I have a gingerbread house cutter set and usually make my gingerbread dough. Since I was making 14 I decided to buy ready-made packages of the gingerbread houses from the Bulk barn. They were not in kits, and did not come with candies and icing just the cookie gingerbread house ready to be put together. I used my Royal icing recipe and special candies for the theme I was working with. I had to transport these and didn’t want to wait for the royal icing to set, so I made a hot caramel/sugar glue to stick these houses together.
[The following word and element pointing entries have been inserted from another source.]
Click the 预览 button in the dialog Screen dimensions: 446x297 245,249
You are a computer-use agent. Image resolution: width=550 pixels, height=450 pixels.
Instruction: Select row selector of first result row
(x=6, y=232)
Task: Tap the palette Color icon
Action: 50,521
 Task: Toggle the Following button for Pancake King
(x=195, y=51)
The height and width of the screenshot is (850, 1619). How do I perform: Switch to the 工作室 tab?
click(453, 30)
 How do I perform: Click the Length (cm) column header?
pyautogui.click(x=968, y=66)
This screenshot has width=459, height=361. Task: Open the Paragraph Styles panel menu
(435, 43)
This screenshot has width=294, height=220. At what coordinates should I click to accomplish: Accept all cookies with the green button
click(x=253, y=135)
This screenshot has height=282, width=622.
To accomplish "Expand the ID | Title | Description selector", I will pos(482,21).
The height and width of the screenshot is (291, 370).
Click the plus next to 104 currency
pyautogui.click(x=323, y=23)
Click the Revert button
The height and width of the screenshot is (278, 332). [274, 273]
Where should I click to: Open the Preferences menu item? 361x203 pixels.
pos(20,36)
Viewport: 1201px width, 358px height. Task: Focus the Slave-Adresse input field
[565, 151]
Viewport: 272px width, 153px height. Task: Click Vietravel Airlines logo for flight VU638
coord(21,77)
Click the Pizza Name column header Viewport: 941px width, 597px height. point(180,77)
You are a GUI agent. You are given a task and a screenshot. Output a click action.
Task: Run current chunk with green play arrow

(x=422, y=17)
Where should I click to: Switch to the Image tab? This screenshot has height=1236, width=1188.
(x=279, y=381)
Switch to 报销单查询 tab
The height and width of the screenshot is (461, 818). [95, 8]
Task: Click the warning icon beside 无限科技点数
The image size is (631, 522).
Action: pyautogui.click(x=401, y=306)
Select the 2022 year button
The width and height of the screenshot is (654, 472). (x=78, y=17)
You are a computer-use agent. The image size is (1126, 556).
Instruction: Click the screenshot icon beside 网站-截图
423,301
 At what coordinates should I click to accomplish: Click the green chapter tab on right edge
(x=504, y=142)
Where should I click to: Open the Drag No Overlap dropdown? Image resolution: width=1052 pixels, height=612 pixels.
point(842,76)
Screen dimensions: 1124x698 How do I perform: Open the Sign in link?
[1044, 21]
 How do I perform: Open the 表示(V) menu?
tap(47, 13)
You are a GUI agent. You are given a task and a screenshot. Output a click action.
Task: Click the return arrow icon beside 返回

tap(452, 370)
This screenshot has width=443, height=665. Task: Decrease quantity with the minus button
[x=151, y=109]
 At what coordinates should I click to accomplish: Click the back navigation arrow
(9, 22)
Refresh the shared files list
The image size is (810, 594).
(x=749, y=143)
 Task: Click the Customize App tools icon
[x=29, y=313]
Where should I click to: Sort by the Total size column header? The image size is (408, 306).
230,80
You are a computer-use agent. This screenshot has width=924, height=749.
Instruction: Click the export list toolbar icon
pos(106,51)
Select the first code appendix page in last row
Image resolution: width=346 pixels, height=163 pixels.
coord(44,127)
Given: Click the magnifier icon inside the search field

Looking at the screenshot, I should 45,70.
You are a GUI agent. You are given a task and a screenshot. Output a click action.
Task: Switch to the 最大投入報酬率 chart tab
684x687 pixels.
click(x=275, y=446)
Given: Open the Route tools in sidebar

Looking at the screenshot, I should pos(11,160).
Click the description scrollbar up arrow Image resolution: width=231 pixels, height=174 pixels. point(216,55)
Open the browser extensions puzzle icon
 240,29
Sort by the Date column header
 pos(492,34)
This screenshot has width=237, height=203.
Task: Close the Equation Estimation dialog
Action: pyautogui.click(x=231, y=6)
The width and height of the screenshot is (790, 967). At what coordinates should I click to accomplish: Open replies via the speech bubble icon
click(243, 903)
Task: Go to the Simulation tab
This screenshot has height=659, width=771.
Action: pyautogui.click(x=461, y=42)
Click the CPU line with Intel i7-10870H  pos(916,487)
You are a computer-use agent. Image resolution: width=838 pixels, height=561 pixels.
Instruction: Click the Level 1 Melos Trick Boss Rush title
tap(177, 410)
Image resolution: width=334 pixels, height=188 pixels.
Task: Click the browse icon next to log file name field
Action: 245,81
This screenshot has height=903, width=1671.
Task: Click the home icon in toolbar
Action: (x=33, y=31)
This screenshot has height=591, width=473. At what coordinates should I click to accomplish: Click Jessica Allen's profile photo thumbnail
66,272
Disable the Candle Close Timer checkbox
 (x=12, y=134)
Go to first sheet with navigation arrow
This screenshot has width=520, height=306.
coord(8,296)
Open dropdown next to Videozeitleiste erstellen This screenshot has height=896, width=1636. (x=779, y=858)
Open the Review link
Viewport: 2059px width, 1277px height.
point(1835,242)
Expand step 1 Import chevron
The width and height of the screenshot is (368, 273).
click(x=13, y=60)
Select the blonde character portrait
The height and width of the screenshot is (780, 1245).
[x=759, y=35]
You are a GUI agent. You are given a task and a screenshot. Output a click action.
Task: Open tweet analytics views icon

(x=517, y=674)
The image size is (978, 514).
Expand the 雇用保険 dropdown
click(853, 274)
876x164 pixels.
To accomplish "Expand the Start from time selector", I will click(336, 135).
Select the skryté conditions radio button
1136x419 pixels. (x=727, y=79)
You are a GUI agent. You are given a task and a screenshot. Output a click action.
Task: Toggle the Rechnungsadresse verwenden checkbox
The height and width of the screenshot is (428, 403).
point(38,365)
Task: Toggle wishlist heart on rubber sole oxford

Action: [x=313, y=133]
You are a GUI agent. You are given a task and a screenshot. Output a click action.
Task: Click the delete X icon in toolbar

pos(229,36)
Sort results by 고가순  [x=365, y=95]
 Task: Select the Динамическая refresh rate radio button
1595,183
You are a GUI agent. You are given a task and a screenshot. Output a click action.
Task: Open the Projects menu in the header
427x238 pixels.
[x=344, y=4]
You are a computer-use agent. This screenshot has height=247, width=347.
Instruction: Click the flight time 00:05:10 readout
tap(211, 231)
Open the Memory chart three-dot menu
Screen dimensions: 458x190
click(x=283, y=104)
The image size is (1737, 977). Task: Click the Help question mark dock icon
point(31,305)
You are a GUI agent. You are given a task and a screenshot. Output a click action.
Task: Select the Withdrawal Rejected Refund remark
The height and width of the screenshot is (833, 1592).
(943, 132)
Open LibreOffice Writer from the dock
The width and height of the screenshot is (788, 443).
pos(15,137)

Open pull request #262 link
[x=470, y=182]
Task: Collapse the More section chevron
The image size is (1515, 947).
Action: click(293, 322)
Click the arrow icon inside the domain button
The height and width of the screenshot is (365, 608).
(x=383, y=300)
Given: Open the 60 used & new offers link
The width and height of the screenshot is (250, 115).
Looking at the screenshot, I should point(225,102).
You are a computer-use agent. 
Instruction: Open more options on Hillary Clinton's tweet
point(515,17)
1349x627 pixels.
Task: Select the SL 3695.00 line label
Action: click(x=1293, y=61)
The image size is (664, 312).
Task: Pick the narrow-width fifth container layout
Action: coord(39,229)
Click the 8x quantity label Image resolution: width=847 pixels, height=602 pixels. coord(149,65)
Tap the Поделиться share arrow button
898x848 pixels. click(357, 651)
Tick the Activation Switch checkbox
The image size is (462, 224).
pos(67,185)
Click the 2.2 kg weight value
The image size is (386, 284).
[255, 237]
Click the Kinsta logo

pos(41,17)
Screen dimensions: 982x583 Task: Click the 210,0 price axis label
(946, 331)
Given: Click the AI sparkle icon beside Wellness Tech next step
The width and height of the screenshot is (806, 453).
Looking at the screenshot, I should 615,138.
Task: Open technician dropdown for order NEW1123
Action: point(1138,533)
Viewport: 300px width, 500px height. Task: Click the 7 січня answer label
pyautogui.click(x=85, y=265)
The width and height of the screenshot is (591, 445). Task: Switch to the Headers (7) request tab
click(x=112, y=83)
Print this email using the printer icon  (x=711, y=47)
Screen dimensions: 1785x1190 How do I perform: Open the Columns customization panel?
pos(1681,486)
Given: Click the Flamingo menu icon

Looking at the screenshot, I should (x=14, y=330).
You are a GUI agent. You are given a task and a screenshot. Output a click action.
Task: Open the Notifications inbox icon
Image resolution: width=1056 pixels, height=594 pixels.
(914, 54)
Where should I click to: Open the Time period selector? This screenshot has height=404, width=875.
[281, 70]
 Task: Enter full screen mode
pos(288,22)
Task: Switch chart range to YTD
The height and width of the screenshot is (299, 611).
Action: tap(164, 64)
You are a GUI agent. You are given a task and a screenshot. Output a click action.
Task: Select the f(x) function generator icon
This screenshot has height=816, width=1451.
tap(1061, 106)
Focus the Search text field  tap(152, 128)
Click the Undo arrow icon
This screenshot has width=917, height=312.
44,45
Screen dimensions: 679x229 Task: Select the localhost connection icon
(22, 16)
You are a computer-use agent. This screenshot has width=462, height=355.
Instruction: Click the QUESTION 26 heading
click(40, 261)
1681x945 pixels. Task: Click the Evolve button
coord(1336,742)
CAUTION* YOU MAY NOT WANT TO TRY USING HOT SUGAR GLUE IF YOUR ARE WORKING WITH CHILDREN OR IF YOU ARE UNSURE HOW TO DO SO. This is molten hot candy and will burn you if you get it on your skin. (It has happened to me) Royal icing sets up rather quickly and may be your better option if you have time and are only making one or two.
- Cut out cardboard for base and cover with tin foil. Tape on the bottom
- Start by glueing the sides of the house together with Royal icing. You can use a piping bag or a knife. If your unsure of your placement, don’t add icing to the bottom of the house yet as you may need to adjust to center the house once it’s put together.
- After all side are glued together let set for about 15 minutes or longer. The longer you wait the icing will be harder. But if you are gentle you can start the roof after 15 min.
- Glue one side of the roof by adding royal icing along the top of the roof line on the sides of the gingerbread house. Place the roof on. Repeat for the other side.
- Let dry for 15-20 minutes
- If you did not glue the house down, carefully center the house and then pipe icing around the base of the house to make a snow-covered base. (Sliding the house slightly gets icing under the base and will help it adhere it to the base)
- You can decorate to your liking by adding candy wafers to the roof or river rock candies for a walkway .
- Let dry overnight and enjoy.
I used pretzels to make the log piles, royal icing to make the snow-capped roof, gummy wreaths, little christmas bulb candies for the strings of holiday lights, jube jubes, Candy canes, m&m’s for the walkway, holly berry candies for the windows, trees made of ice cream cones covered in green royal icing, and fondant snowmen and sign.
As you can imagine I was very happy when I completed all 12 houses. Worth every minute of the work for this event.
For transportation purposes and since this centrepiece is edible, I covered with cellophane wrap with a beautiful bow. With the tea-lights on the table you didn’t really notice the wrap.
Always great to have a little help from my two talented teens. Making of the fondant snowmen.
Gingerbread House Cookies with Royal Icing
Thank you to my sweet daughter on these cookies. She always gets nervous when helping decorate cookies for others. I like to remind her that we don’t need perfect icing technique. I don’t try to make sure they are identical, I aim for similar. I takes away the stress of ‘perfection’. They are to be eaten remember. The most important thing is that they taste delicious. That is what people remember.
Here is a photo guide of how to ice a gingerbread house with Royal Icing. I give the icing 10 minutes to let the icing slightly set up before adding a new color. or next step of the cookie to keep the colors from running in to each other. If you are doing multiple cookies, work on one cookie, then move to the next cookie, when you finish go back to the first cookie to start the next step ie: filling in the brown of the house.
Building icing layers requires drying in between coats of icing. I use a fan near my cookie to help aid in the drying. It also gives the cookie a sheen like layer on top of the icing.
Once finished, let the cookies dry overnight.